The Overachiever: projected Volumes

Someone at Google looked at the configMap and secret volumes and thought, “What if we could mount several of these into the same directory?” Thus, the projected volume was born. It’s not a new source of data; it’s a meta-volume that combines multiple sources into one unified view.

This is incredibly useful for when you need to present a single directory to your application, but the contents of that directory come from different sources (e.g., a ConfigMap for general config, a Secret for TLS certificates, and maybe a downwardAPI volume for pod metadata).
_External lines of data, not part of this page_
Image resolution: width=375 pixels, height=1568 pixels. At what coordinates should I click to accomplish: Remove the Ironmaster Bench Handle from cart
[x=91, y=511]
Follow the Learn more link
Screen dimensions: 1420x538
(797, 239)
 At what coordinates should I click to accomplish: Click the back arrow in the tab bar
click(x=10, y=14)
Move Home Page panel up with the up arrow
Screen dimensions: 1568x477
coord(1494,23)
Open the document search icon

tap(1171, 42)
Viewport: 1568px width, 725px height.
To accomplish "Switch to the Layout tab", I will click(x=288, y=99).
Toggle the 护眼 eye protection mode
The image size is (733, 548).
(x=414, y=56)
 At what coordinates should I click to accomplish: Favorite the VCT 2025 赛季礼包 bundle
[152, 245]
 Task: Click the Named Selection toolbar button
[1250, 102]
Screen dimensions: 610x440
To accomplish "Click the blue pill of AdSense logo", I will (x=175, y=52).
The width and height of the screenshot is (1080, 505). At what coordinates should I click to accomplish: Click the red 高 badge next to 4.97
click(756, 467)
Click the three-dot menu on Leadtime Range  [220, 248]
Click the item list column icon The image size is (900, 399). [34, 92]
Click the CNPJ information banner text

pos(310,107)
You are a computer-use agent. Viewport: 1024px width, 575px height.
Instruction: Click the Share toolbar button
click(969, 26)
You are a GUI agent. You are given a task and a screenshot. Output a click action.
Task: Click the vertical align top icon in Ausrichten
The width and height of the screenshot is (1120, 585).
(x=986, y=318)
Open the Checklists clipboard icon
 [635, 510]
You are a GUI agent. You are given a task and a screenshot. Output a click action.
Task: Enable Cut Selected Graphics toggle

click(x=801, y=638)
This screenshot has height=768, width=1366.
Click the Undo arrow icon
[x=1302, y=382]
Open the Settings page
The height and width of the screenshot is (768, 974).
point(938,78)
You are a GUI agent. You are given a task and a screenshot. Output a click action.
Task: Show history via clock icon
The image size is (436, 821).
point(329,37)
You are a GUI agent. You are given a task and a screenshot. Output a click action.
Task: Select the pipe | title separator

The files are simply laid down on top of each other in the target path. Be warned: if two sources define a file with the same name, it’s last write wins. The order in the volume definition matters!

apiVersion: v1
kind: Pod
metadata:
  name: projected-pod
spec:
  containers:
  - name: myapp
    image: alpine
    command: ["sh", "-c", "ls -l /projected-volume && sleep 3600"]
    volumeMounts:
    - name: all-in-one-volume
      mountPath: /projected-volume
  volumes:
  - name: all-in-one-volume
    projected:
      sources:
      - configMap:
          name: my-configmap
      - secret:
          name: my-secret
          items:
            - key: username
              path: my-secret/user
      - downwardAPI:
          items:
            - path: "labels"
              fieldRef:
                fieldPath: metadata.labels

The Crucial Pitfall: Never forget these are ephemeral. The data vanishes when the Pod does. If your app writes anything important to a mounted configMap volume, it’s gone on a restart. Those volumes are a one-way street: from the API server into your Pod. Also, those file permissions matter. A Secret with too-open permissions (e.g., world-readable) is a security lapses waiting to happen. Always set defaultMode: 0400 on your secret volumes to keep prying eyes out. Use them for their intended purpose: temporary, injected data. For anything else, we need to talk about PersistentVolumes.